Quand on rentre chez soi, trois heures plus tard, on aura parcouru plus du double de la distance « nécessaire et suffisante », on sera bien un peu fatigué, parce qu’on aura aussi tenu à faire un saut au centre, là où la librairie préférée n’était pas encore ouverte. On avait mal retenu l’heure, c’était couru d’avance.

Peu importe, ce qu’on en emporte, c’est une petite centaine d’images; l’écran nous confirme qu’elles sont bel et bien là. On les visionne. Toutes. Certaines, on ira même les faire agrandir.

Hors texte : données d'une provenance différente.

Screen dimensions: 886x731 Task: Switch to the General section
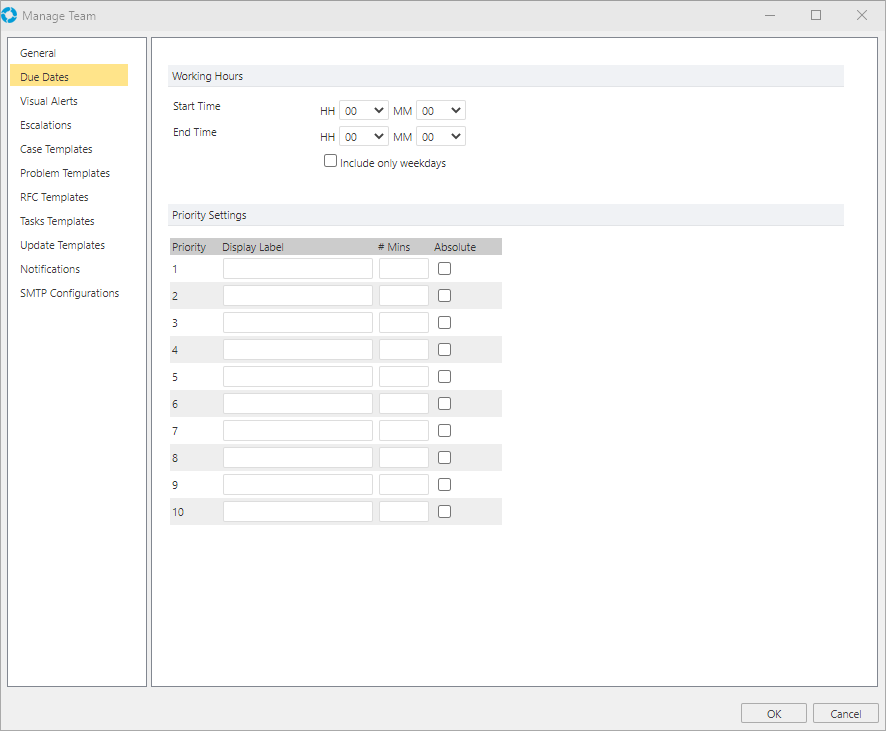tap(38, 53)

On se remet à lire. Pour de vrai, pas pour rire. Et non, pas la facture, elle est encore au garage, comme la voiture. Ce sont les Carnets de Notes, de Pierre Bergounioux. On le découvre tardivement, à grands renforts de livres, les siens, et on va chercher des tuyaux sur remue.net . Et on en a grand besoin. Parce que dans quelques semaines, il sera là, chez les amis libraires du Quai des Brumes, au centre-ville. Et au bout de ces quelques jours, moi, qui ne sait rien de rien, je devrai lui donner non la réplique, mais les questions. On appelle cela un entretien. Ce sera un vendredi soir. Il viendra de Paris en train, et moi de Sélestat, où je travaille, en voiture. Il y aura grève ce jour-là. Que de tracas.

Tous les deux, finalement, nous serons très en avance. Francis nous isolera, puis nous oubliera bien un peu, là-bas, au fond de la librairie. Bien calfeutrés, nous y parlerons de Montaigne, beaucoup, de notre métier, un peu. Puis ce sera l’heure. On vient nous chercher. Sans trac pour Pierre, tant pis, cette fois aussi, j’en aurai bien assez pour deux. Cahin-caha d’abord, l’entretien s’est bien déroulé, il n’a rien d’un débutant, Pierre Bergounioux, pas comme moi. Fin de soirée, après un restaurant, nous le raccompagnons à son hôtel. Il s’étonne, Pierre, de la hauteur écrasante de la cathédrale. Et de sa flèche unique. Hugo ne la désignait que comme le « Münster », dans le Rhin. La Cathédrale. Il exagérait bien un peu. Lui avais-je dit cela?

La routine a repris ses droits. Écrasants. Jours, semaines et mois se sont accumulés, enfuis, enfouis. Oubliés. Les tracas eux aussi, c’est toujours ça. Pour mieux leur échapper, un jour de juillet, on lira sur Tiers-Livre que François Bon ouvre un atelier d’écriture. On lui écrit, pour s’y inscrire. Il accepte. On envoie des photos, dont celles d’octobre, mais peu. Il est à New-York, mais il répond. On en renvoie d’autres. Il écrit: « Et un peu d’écriture avec? », et signe F. On panique. Les tracas! On explique que l’écriture s’est bloquée loin, et c’est vrai, on envoie quelques vieilles mauvaises pages, un peu par mauvaise conscience; on feint de ne pas comprendre. On prend son vélo, son appareil photo tout prêt, accumulateur chargé, et c’est tant mieux, parce que dehors, il fait déjà chaud.

On pédale, on s’arrête, on regarde, on photographie. Quand on rentre chez soi, trois heures plus tard, on visionne à l’écran. On voit là un port aux pétroles, un bureau de poste 1900, très stylé, au milieu des darses, des cuves gigantesques dont on ignore jusqu’au nom, des trains de marchandises à l’arrêt, des citernes en procession, une écluse, un pont ferroviaire tournant. On n’avait plus mis les pieds par là depuis l’enfance. Comme un éclat de rire, par-dessus tout cela, on voit surtout qu’il y a le « Münster ».

On comprend soudain qu’à sa manière, depuis des mois, on photographie aussi des radiales-villes. En bon Monsieur Jourdain, on n’en fait rien.

Et maintenant qu’il est tard, qu’on termine à grand’peine ce texte, qu’on va se mettre à le taper, pour le décanter, on compte beaucoup sur François, qu’on ne connait pas, pour nous tirer de ce mauvais pas. Et c’est décidé, pour me faire pardonner, j’enverrai deux ou trois photographies. Aussi.